Reproduce word for word the stretch of items from the line containing "Where should I click to: Uncheck" through the line containing "point(368,169)", including both of those lines.

▼▼▼

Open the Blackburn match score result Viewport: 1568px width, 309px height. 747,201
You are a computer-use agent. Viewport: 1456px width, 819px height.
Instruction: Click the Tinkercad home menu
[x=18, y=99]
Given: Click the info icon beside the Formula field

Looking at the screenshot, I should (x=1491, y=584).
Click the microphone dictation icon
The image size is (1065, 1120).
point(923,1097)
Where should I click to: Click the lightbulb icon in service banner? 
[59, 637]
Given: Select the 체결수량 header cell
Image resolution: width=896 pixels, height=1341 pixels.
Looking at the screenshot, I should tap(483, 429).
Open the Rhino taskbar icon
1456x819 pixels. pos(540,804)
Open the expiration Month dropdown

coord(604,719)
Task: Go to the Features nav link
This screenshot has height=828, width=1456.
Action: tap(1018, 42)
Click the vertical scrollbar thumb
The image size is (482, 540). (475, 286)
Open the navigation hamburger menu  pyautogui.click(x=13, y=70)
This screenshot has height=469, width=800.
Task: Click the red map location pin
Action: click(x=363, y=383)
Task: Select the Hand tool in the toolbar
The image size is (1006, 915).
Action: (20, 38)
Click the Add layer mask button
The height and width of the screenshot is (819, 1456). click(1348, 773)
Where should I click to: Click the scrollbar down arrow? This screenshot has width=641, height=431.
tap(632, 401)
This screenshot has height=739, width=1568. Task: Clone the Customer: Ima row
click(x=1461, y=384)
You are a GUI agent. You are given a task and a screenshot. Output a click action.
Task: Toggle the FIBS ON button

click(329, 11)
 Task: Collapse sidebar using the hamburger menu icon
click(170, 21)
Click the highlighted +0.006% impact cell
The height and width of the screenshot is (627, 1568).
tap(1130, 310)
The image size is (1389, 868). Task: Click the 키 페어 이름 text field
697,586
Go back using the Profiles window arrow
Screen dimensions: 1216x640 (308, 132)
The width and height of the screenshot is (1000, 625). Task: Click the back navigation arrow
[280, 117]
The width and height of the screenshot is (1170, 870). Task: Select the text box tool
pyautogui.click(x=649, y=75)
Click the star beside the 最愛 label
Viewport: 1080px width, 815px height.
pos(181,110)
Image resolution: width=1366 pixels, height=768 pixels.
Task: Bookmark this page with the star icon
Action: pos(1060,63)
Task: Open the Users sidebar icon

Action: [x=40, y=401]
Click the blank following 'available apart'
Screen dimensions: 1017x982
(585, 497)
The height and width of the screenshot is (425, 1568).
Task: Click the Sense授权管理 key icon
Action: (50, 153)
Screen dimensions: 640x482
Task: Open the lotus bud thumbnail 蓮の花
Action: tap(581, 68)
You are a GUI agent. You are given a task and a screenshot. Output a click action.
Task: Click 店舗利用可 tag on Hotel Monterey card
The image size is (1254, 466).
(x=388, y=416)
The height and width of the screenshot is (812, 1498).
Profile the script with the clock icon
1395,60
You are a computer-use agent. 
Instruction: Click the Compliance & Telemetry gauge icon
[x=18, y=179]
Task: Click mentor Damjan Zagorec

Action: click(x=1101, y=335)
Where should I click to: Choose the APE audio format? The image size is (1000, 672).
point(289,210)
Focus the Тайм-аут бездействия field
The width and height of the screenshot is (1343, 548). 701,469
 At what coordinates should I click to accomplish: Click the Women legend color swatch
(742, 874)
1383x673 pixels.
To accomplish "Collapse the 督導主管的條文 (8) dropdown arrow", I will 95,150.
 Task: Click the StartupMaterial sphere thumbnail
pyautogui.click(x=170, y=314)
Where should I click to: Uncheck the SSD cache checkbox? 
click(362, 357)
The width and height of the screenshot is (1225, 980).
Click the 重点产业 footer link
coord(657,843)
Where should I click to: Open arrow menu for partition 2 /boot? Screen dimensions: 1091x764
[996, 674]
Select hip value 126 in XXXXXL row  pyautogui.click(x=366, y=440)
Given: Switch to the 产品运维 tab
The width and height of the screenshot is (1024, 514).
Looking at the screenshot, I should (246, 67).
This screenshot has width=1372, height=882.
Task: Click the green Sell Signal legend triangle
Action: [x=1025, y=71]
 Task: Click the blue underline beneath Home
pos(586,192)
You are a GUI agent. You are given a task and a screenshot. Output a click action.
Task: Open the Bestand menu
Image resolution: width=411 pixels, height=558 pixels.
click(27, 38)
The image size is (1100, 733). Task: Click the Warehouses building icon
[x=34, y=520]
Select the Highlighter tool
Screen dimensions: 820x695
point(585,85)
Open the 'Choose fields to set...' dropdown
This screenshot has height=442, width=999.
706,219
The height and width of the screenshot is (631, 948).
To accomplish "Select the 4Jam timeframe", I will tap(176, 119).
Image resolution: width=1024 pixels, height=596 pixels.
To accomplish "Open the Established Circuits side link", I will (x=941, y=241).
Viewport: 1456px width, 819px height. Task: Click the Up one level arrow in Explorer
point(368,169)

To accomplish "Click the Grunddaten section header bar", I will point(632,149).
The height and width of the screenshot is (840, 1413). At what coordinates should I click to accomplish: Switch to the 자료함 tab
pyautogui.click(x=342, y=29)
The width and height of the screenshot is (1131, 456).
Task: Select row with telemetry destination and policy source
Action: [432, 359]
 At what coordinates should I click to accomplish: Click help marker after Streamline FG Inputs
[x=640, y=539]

▲▲▲

Written response:
Where should I click to: Uncheck the SSD cache checkbox? 
click(362, 357)
The width and height of the screenshot is (1225, 980).
Click the 重点产业 footer link
coord(657,843)
Where should I click to: Open arrow menu for partition 2 /boot? Screen dimensions: 1091x764
[996, 674]
Select hip value 126 in XXXXXL row  pyautogui.click(x=366, y=440)
Given: Switch to the 产品运维 tab
The width and height of the screenshot is (1024, 514).
Looking at the screenshot, I should (246, 67).
This screenshot has width=1372, height=882.
Task: Click the green Sell Signal legend triangle
Action: [x=1025, y=71]
 Task: Click the blue underline beneath Home
pos(586,192)
You are a GUI agent. You are given a task and a screenshot. Output a click action.
Task: Open the Bestand menu
Image resolution: width=411 pixels, height=558 pixels.
click(27, 38)
The image size is (1100, 733). Task: Click the Warehouses building icon
[x=34, y=520]
Select the Highlighter tool
Screen dimensions: 820x695
point(585,85)
Open the 'Choose fields to set...' dropdown
This screenshot has height=442, width=999.
706,219
The height and width of the screenshot is (631, 948).
To accomplish "Select the 4Jam timeframe", I will tap(176, 119).
Image resolution: width=1024 pixels, height=596 pixels.
To accomplish "Open the Established Circuits side link", I will (x=941, y=241).
Viewport: 1456px width, 819px height. Task: Click the Up one level arrow in Explorer
point(368,169)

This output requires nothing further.